Stored records
Segment Open

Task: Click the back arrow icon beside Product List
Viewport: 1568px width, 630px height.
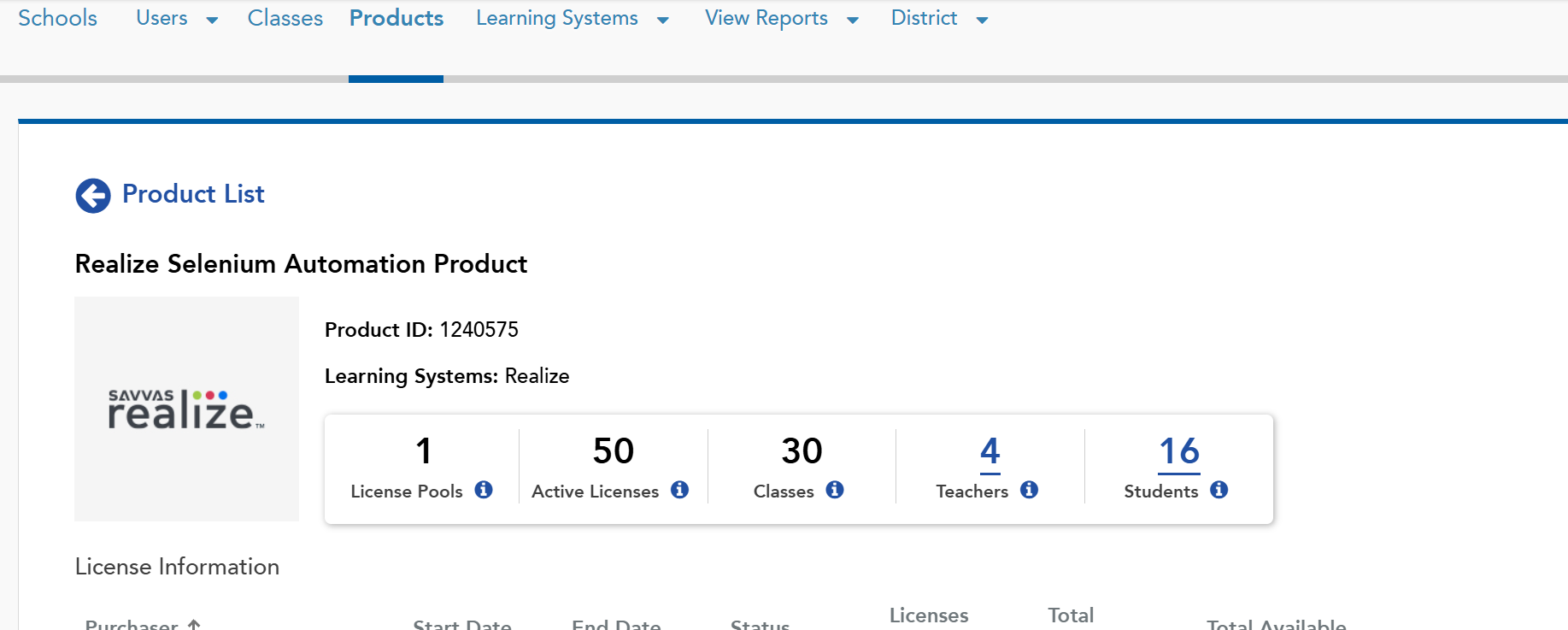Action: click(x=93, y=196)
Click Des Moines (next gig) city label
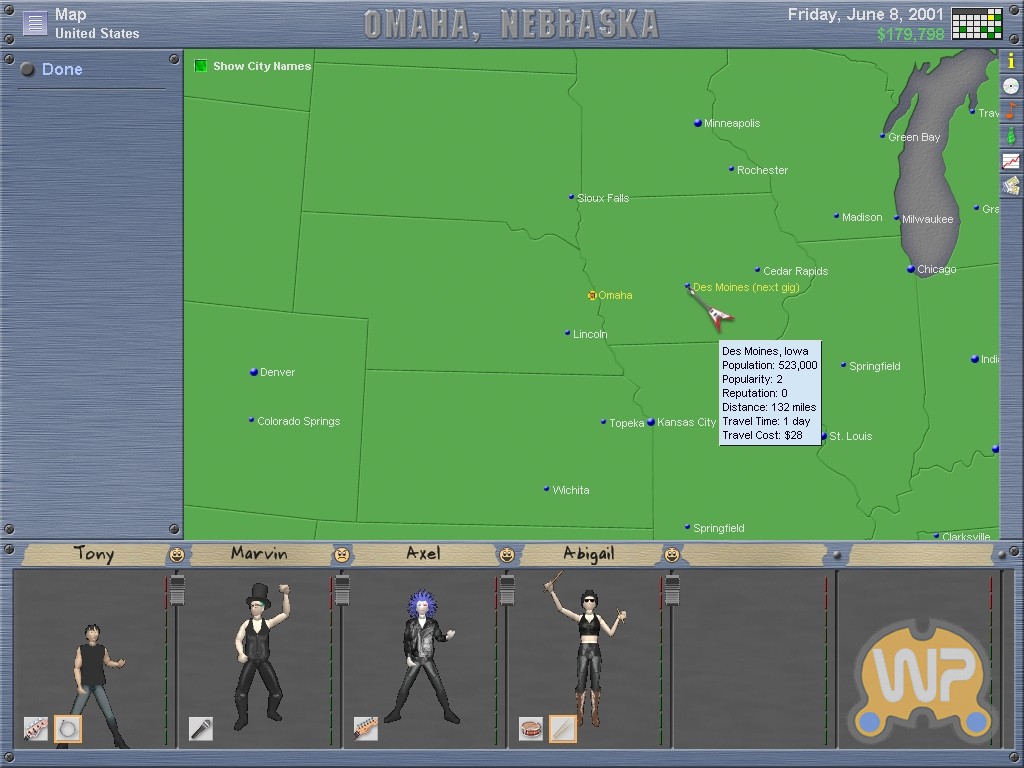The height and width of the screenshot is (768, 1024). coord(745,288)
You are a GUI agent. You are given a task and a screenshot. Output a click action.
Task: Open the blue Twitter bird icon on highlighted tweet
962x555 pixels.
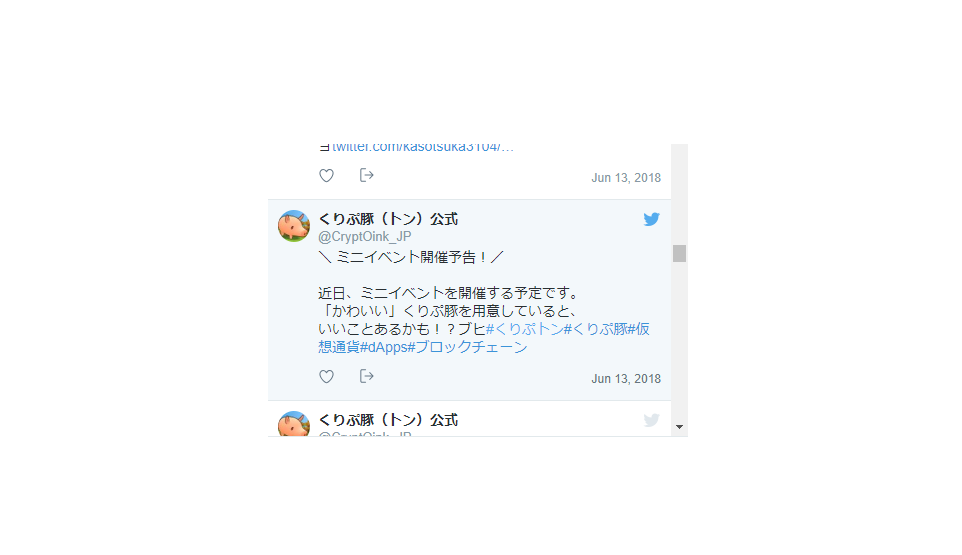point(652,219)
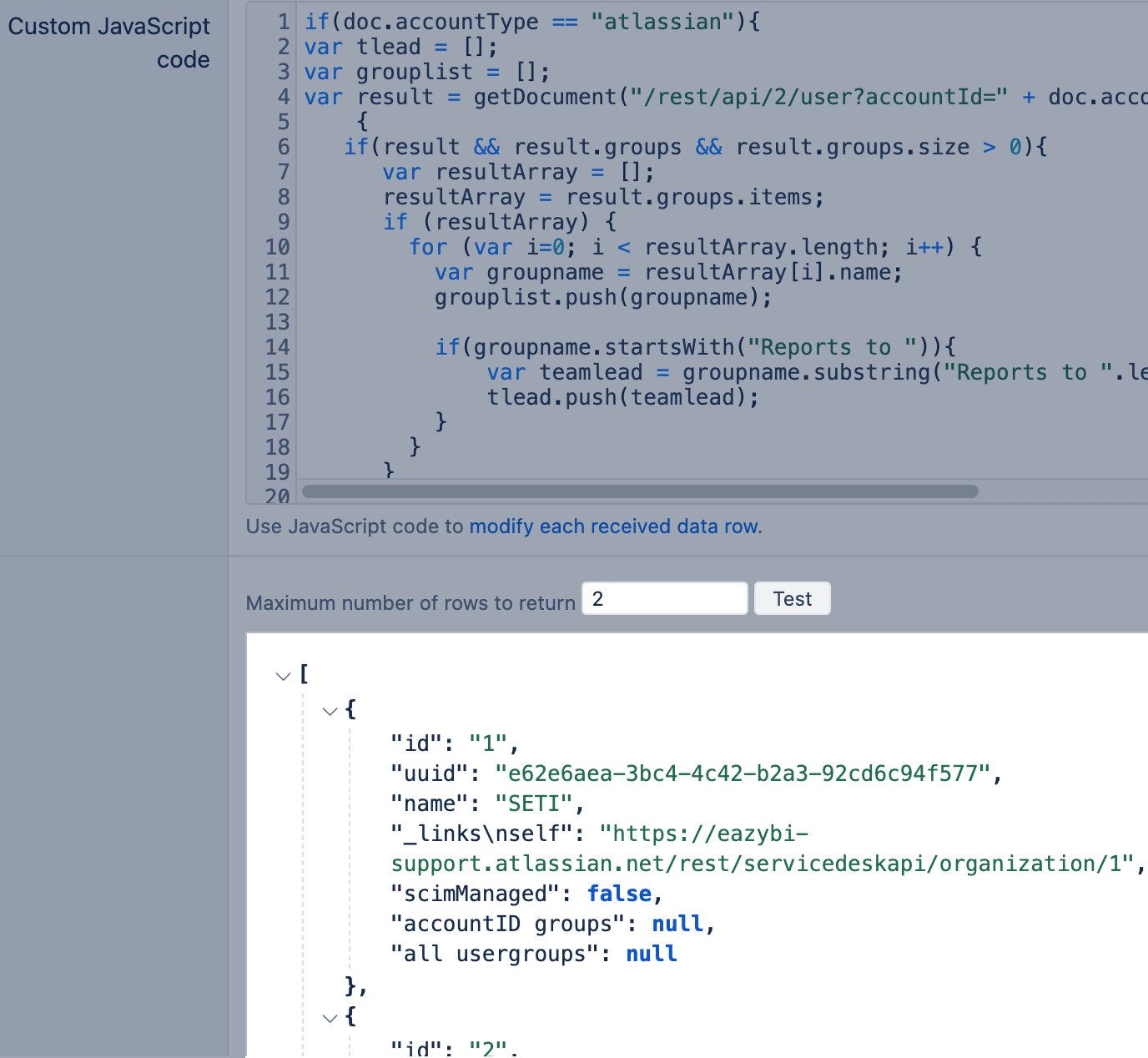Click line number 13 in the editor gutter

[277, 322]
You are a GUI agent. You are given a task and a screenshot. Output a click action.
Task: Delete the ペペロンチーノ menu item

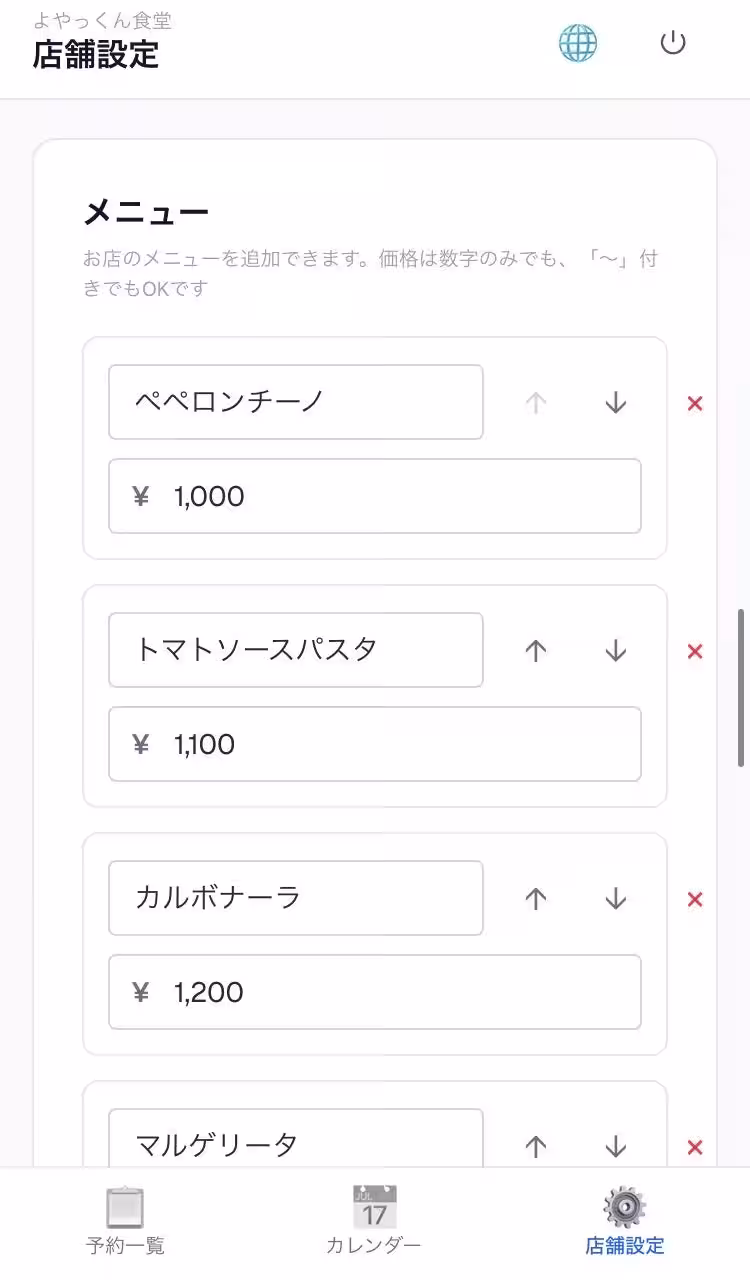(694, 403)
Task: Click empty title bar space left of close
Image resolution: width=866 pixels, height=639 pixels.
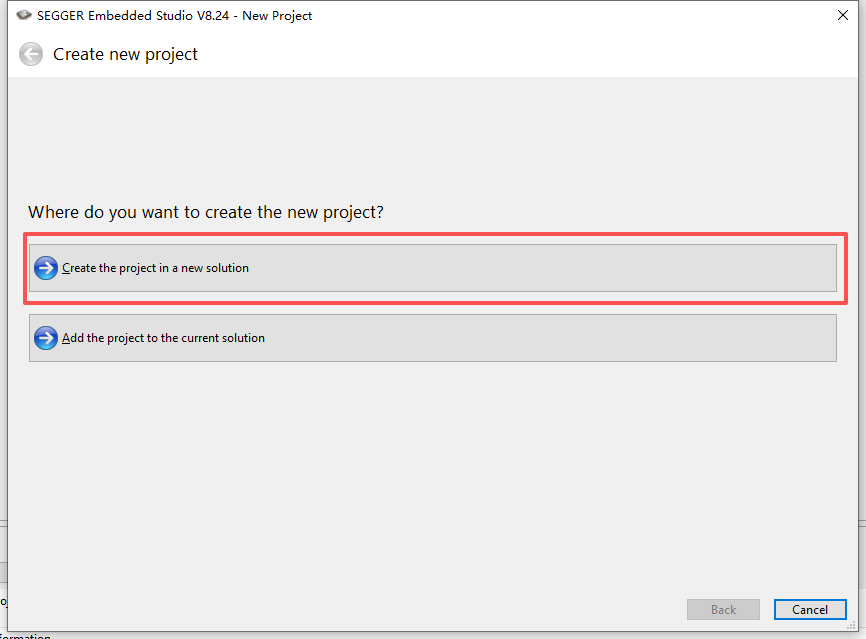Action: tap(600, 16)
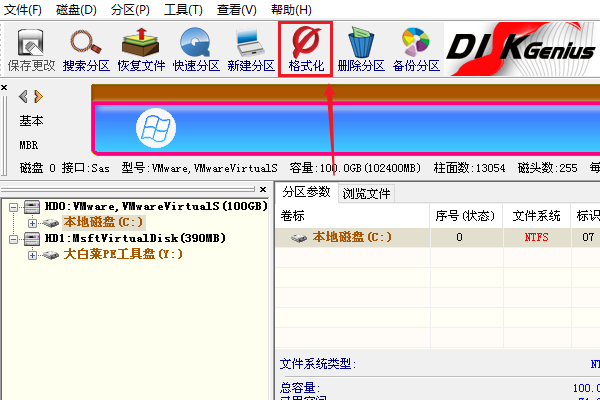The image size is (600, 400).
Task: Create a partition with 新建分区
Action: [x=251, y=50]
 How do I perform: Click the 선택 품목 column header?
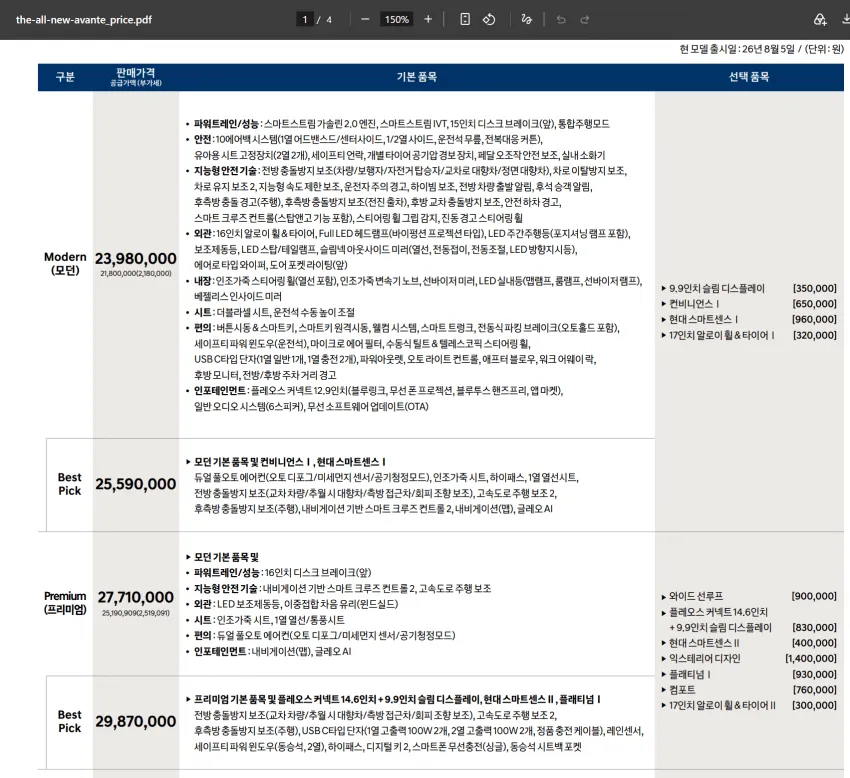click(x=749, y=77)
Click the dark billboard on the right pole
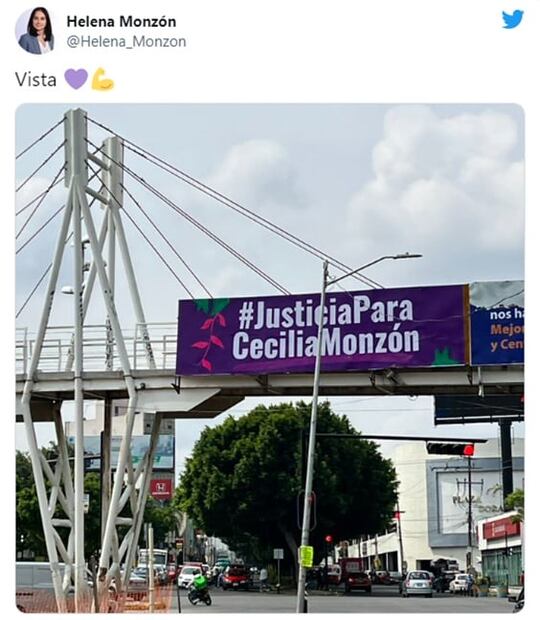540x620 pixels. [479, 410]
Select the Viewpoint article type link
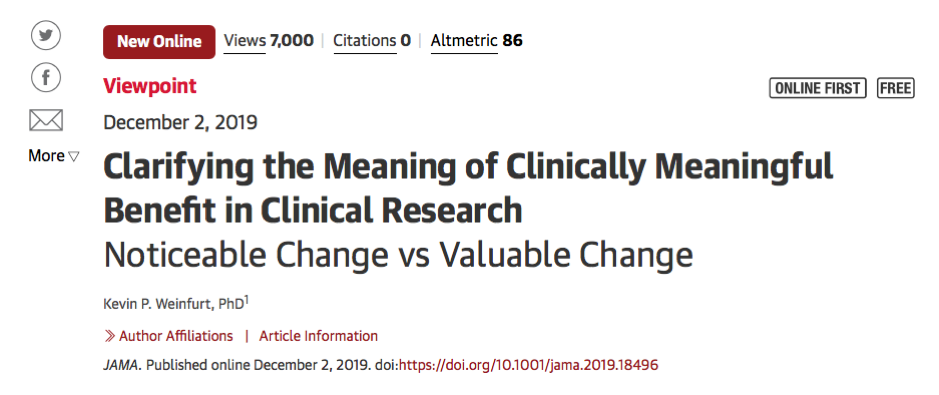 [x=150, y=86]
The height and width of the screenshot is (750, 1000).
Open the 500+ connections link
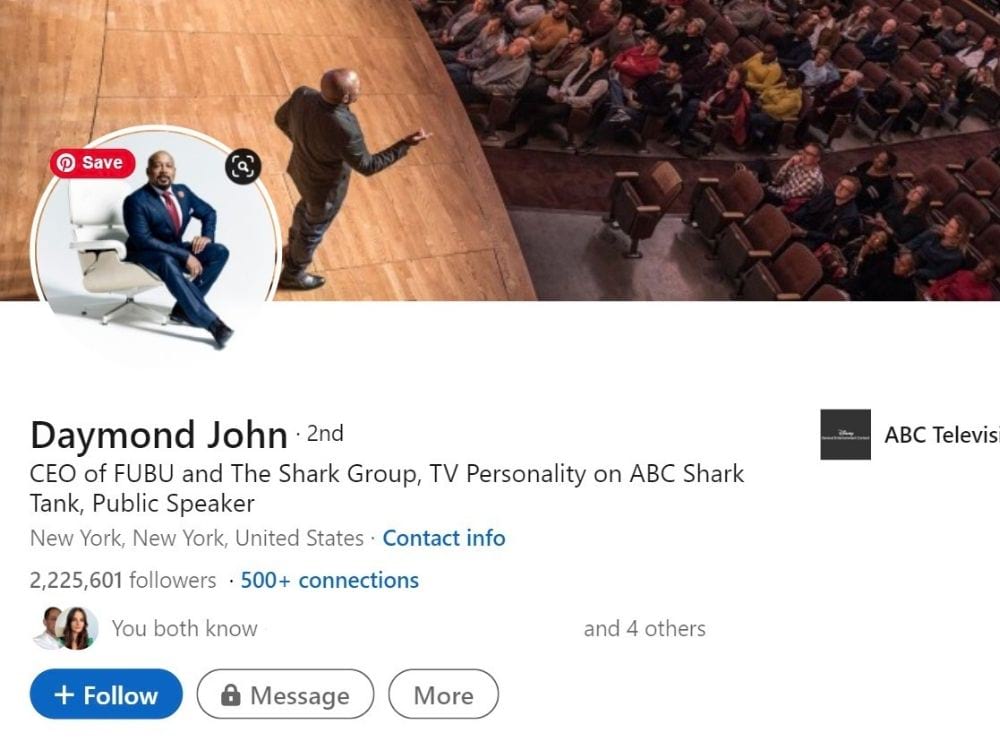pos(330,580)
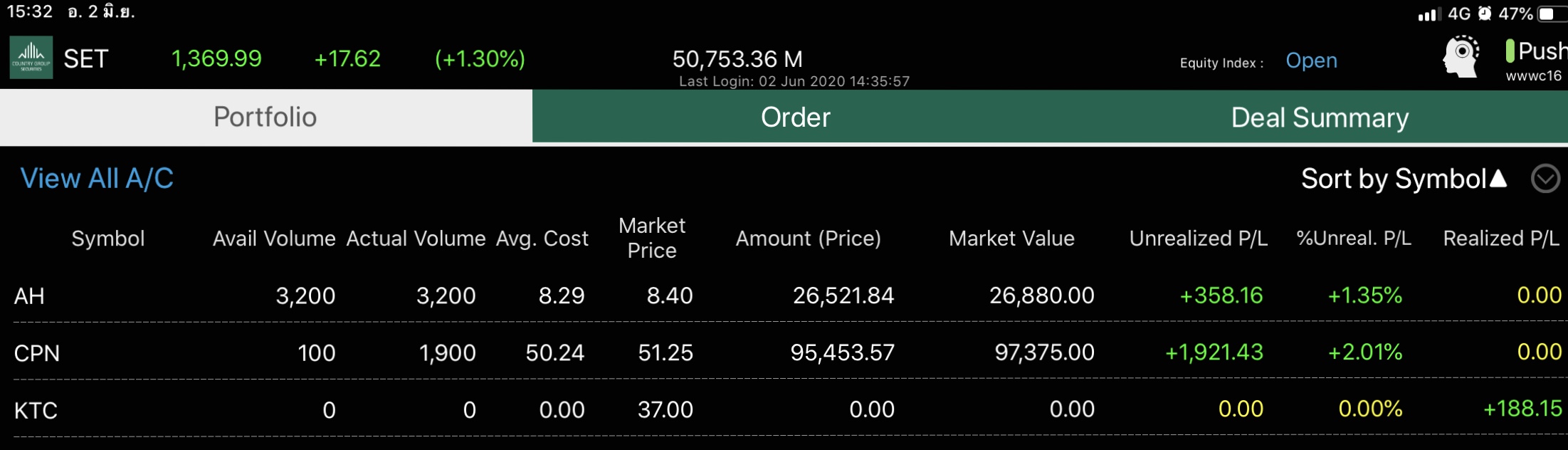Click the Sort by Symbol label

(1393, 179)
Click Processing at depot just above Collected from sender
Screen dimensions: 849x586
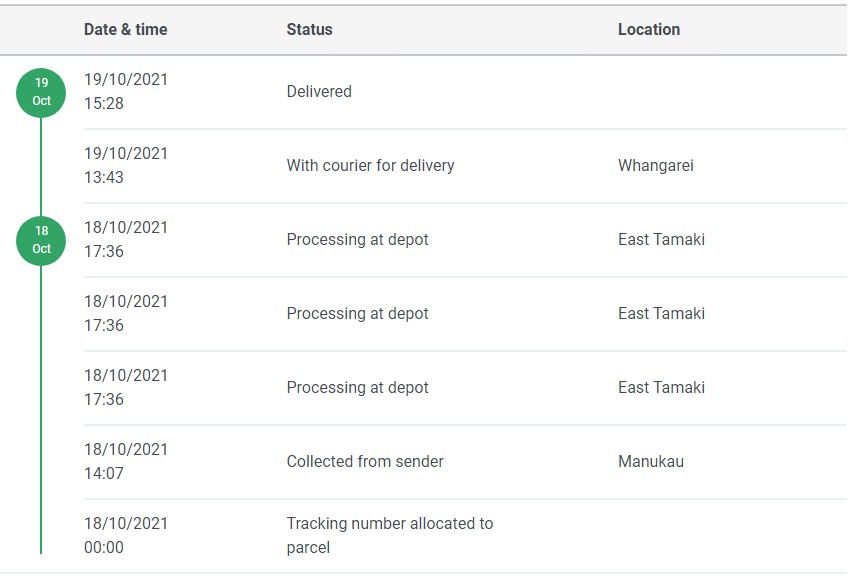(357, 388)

Segment Closed

> **PROBLEM STATEMENT**: When you reach the line containing "Open the 500+ connections link" in the entries above, please retype it and each line after it through the last one, exactly, without the pictures.

> **SOLUTION FOR THIS PROBLEM**:
Open the 500+ connections link
pos(330,580)
Click the Sort by Symbol label

(1393, 179)
Click Processing at depot just above Collected from sender
Screen dimensions: 849x586
(357, 388)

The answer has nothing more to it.